-------- RECORDS FOR THIS TASK --------

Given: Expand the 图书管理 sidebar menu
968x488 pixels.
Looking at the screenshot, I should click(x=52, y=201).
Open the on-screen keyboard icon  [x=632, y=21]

--------
-------- RECORDS FOR THIS TASK --------

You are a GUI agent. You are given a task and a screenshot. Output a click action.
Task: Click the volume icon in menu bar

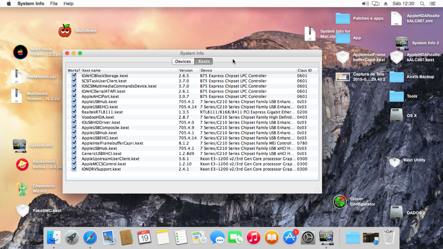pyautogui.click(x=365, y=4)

--------

#### WHAT THIS TASK INVOLVES
Would you copy out exactly the lines above that start at the one containing "Given: Expand the 图书管理 sidebar menu" and end at the one containing "Open the on-screen", inclusive?

#### SOLUTION FOR THIS PROBLEM
Given: Expand the 图书管理 sidebar menu
968x488 pixels.
Looking at the screenshot, I should click(x=52, y=201).
Open the on-screen keyboard icon  [x=632, y=21]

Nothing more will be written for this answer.